Weeknotes 2022 W11: Skull book

This week, my larger team went on an offsite, which I decided not to attend; COVID-19 cases in Germany are at an all-time high, thus attending an in-person event in Germany with close to 100 people seemed unwise. This made work this week particularly slow, as there were few people around to collaborate with on ongoing projects.

Bizarrely, with COVID-19 cases at an all-time high and no significant decline in deaths, the German government dropped COVID-19 measures. I’m lost for words.

I made a loaf of sourdough bread for Tom and Alicia. It’s one of the prettiest loaves I’ve made to date. Tom said it was “very very good.”

As I’ve been tweeting about NFTs and crypto a bit, my Twitter ads have made a strong pivot towards all things crypto. I get scammy ads for new coins like ApeCoin (which apparently immediately tanked in price after it launched) and super dodgy Bored Ape NFTs from accounts with less than a dozen followers.

I’ve drafted up an article that explains the concept of modal lexers. Such lexers are useful for dealing with nested comments and interpolated strings, like println("total: ${numbers.sum}"). Writing a lexer for that isn’t trivial, but not too difficult either. Hopefully, this article won’t end up in draft limbo, like so many other of my articles have.

The article on implementing equality in Ruby hasn’t made progress, as I’m waiting for feedback still.

I rewatched The Hard Parts of Open Source (Evan Czaplicki, 2018). It tackles the (tough) topic of patterns of conflict in online communities. I watched this soon after it came out. It’s still relevant — in fact, it might more relevant than ever.

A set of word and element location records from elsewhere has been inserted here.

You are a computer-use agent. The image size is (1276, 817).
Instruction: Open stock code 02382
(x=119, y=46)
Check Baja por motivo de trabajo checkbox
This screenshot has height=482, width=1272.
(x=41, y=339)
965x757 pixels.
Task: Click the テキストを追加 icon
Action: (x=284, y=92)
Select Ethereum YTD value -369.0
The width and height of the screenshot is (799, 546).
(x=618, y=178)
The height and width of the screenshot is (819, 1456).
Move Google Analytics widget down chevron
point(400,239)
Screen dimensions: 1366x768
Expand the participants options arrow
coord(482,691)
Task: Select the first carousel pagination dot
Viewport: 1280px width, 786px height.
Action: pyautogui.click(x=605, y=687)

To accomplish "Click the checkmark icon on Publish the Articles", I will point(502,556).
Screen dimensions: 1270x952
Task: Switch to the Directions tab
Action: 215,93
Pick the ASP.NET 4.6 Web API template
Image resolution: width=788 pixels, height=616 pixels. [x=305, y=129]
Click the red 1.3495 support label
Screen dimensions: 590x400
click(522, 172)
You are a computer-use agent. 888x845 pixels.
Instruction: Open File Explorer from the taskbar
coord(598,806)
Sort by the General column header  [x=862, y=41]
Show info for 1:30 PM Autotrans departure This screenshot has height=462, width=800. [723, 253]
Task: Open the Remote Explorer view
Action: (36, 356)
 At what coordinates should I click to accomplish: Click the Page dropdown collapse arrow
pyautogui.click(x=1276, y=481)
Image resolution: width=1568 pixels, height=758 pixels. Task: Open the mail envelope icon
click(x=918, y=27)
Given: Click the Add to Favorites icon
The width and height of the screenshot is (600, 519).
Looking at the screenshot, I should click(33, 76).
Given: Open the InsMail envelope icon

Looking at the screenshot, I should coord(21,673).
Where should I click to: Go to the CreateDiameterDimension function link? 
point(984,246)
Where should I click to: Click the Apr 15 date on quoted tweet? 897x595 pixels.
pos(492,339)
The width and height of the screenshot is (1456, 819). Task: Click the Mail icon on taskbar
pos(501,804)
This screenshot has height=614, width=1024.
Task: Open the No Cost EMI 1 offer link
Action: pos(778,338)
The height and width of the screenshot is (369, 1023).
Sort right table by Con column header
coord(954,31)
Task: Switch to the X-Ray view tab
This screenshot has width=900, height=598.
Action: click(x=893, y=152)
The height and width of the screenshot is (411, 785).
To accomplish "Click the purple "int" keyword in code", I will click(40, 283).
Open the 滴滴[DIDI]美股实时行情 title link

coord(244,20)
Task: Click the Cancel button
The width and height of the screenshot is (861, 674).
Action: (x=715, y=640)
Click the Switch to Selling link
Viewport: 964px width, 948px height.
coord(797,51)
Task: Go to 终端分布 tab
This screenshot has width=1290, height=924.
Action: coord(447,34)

In the last few years, online communities have shifted even more towards synchronous communication. Slack and Discord dominate. Responses need first and foremost to be quick, or the conversation moves on.

I miss old-school message boards. They were good. You’d write a coherent post or reply, in full sentences, with a quick bit of proofreading before posting. They had threaded conversations way before Slack re-invented them. Moderation was far more effective, being able to lock threads, or move them between topics.

Old-school message boards still exist. Nanoc still has an old-school mailing list. GitHub’s Discussions feature is the reincarnation of an old-school message board, even though I’ve barely seen it in use.

I picked up The Witcher 3, played it for 10 minutes, got bored, went back to, uh, playing Cyberpunk 2077. This probably sounds strange given that I’ve complained a lot about Cyberpunk 2077 being terribly buggy and lacking immersion. I don’t understand myself.

It would be out of character for me to mention Cyberpunk 2077 without complaining about it, so let me fix that. Cyberpunk 2077 is unrealistic because you can buy multiple apartments. What kind of utopia is this?!

I also picked up some new content for Assassin’s Creed Valhalla and Assassin’s Creed Odyssey. The new content ties the two games together, albeit very loosely. Odyssey is still by far my favorite in the series. And oh look, it’s Assassin‘s Creed Odyssey is 75% off on Steam right now! I don’t even get paid for writing this!

My Wordle streak ended twice this week, after failing to guess cater and allow. Both words had too many options, which is hard to recover from on hard mode.

I bought a hardcover copy of the Collected Ghost Stories of M. R. James. It’s available for free at Standard Ebooks, but I wanted a physical copy. Last week (see Weeknotes 2022 W10: Distress), I wrote about my struggle to find good books to read, but this collection of short stories is satisfying my need so far. I picked up the writing of M. R. James after Jonathan Sims mentioned James being one of his favorite writers in the Q&A for The Magnus Archives season 1. Now my coffee table has a book with a skull on it. It is delightfully classy.